Extracted material: Begin
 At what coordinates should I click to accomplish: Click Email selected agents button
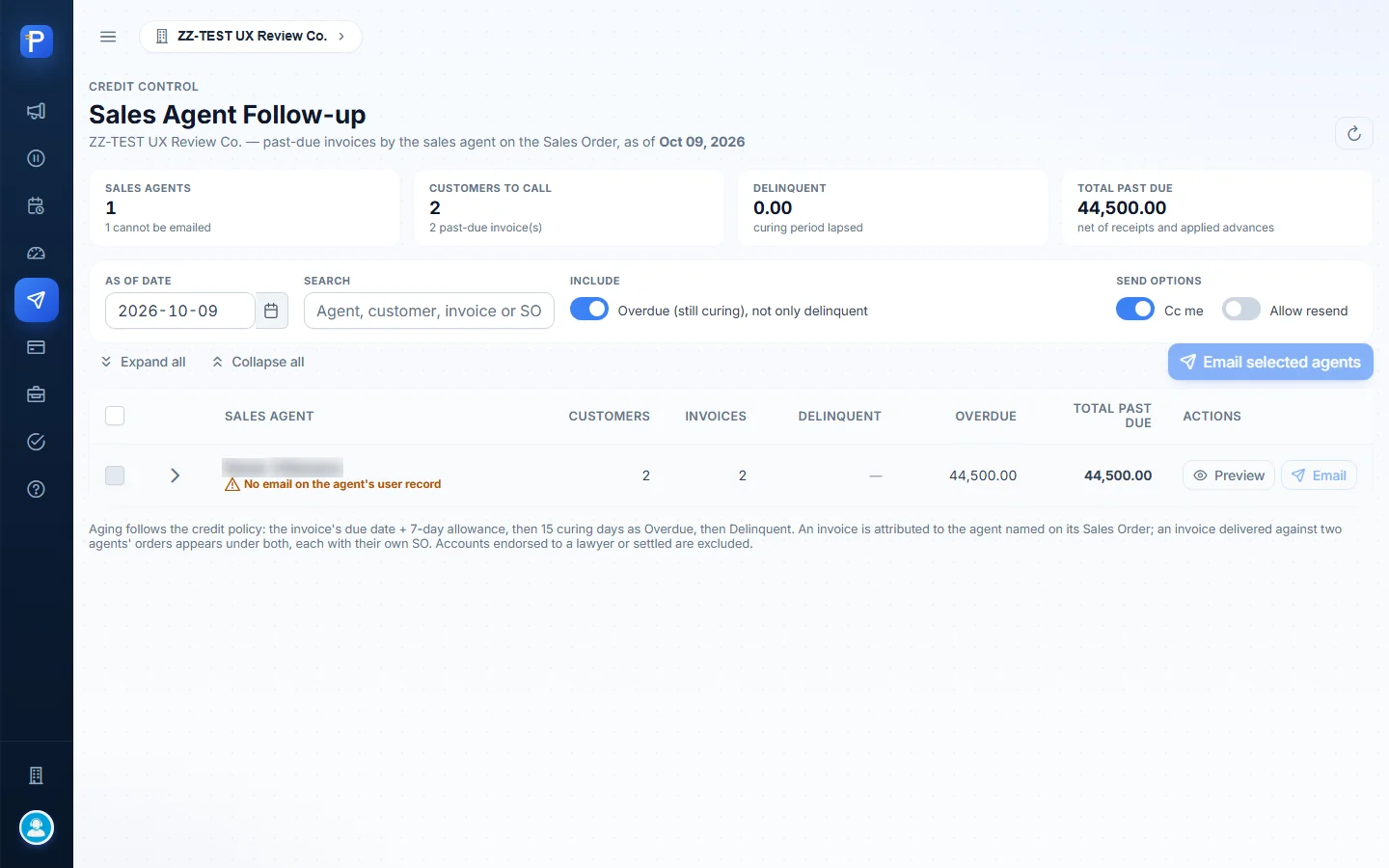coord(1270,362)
Extracted material: End
Extracted material: Begin
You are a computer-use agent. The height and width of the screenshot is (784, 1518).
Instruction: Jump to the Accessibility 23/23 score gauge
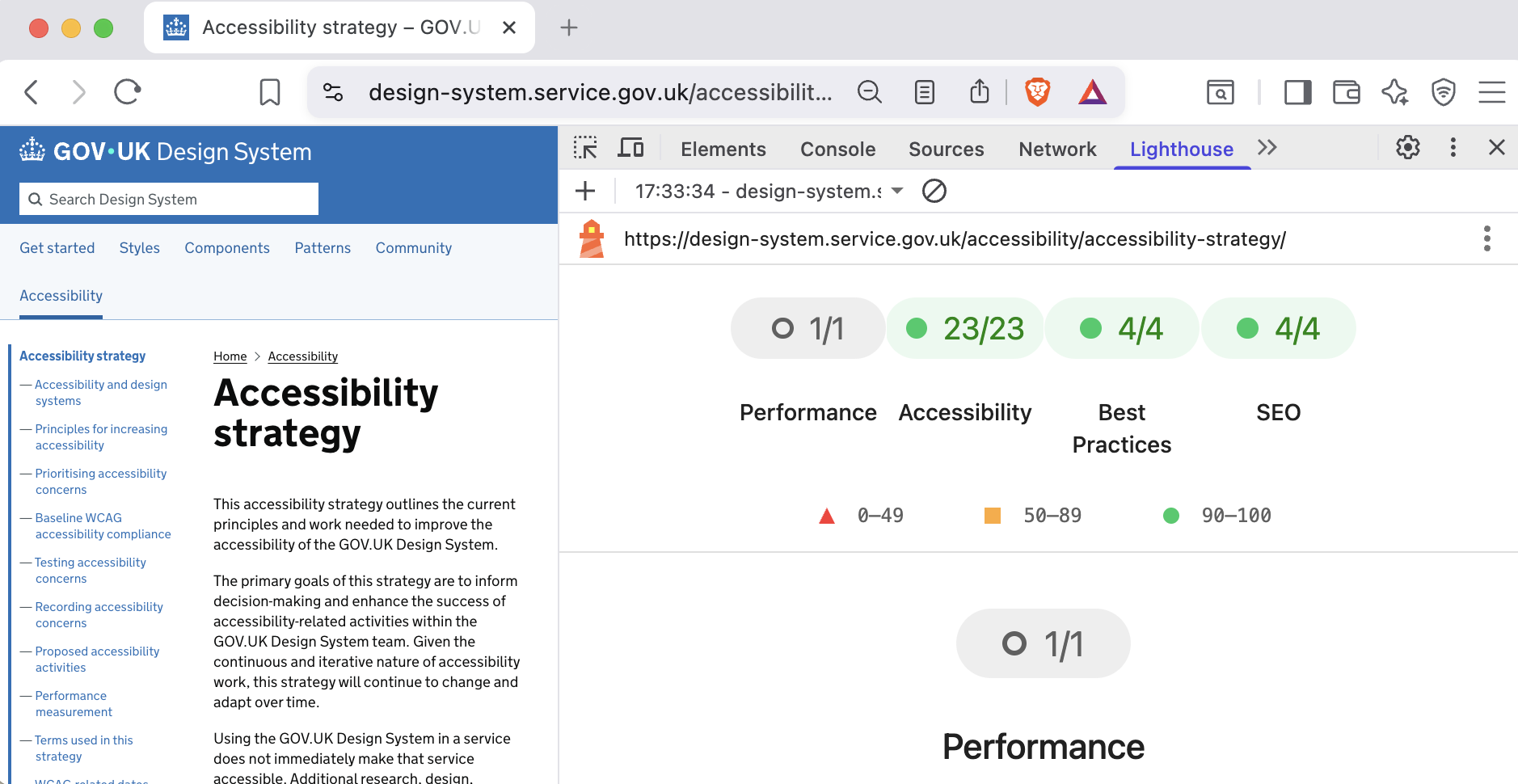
Extracted material: End
Extracted material: Begin
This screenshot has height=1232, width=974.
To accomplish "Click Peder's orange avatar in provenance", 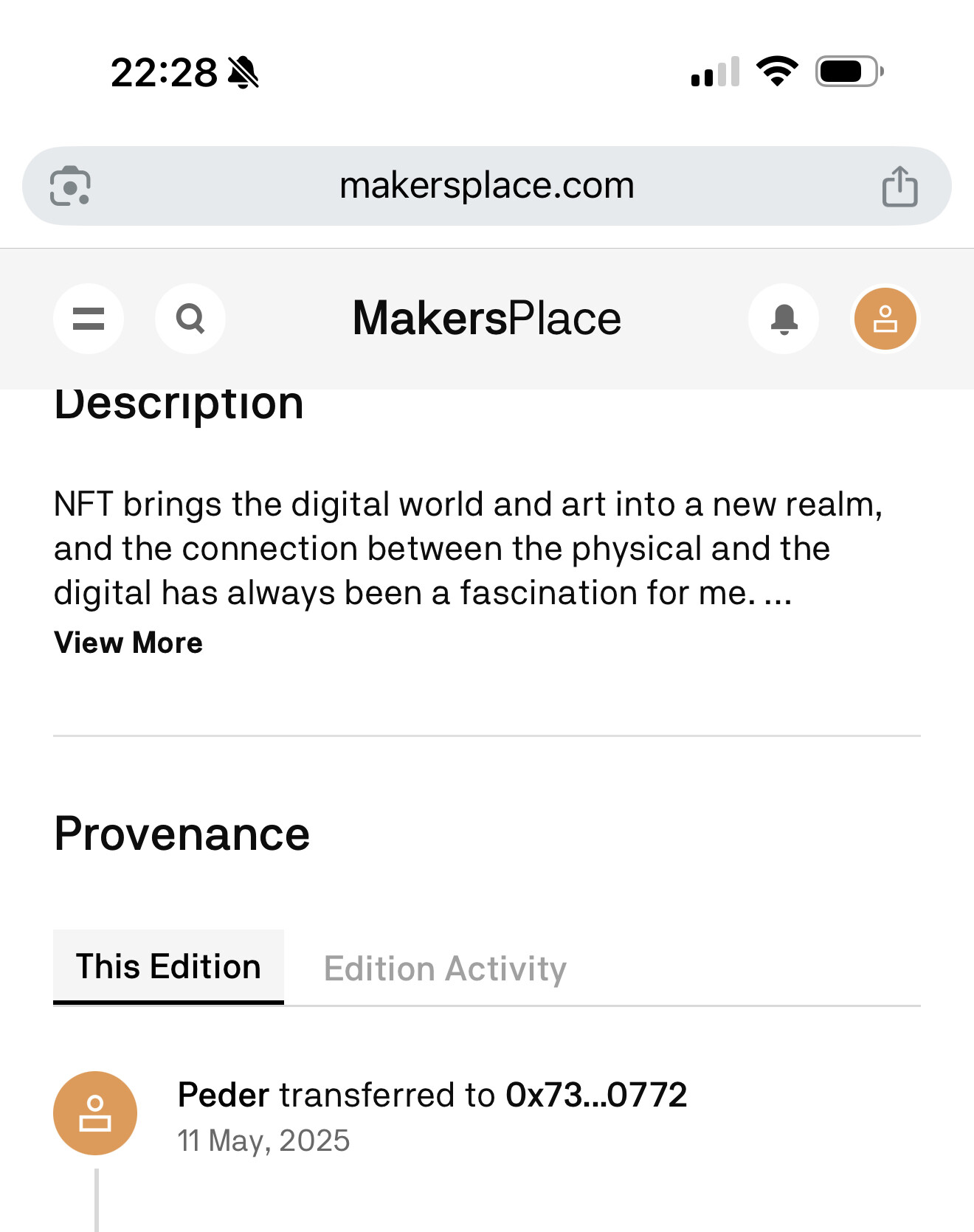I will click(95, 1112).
Extracted material: End
Scan the entries for lines with the word "screenshot". The number of such lines is the whole answer.

2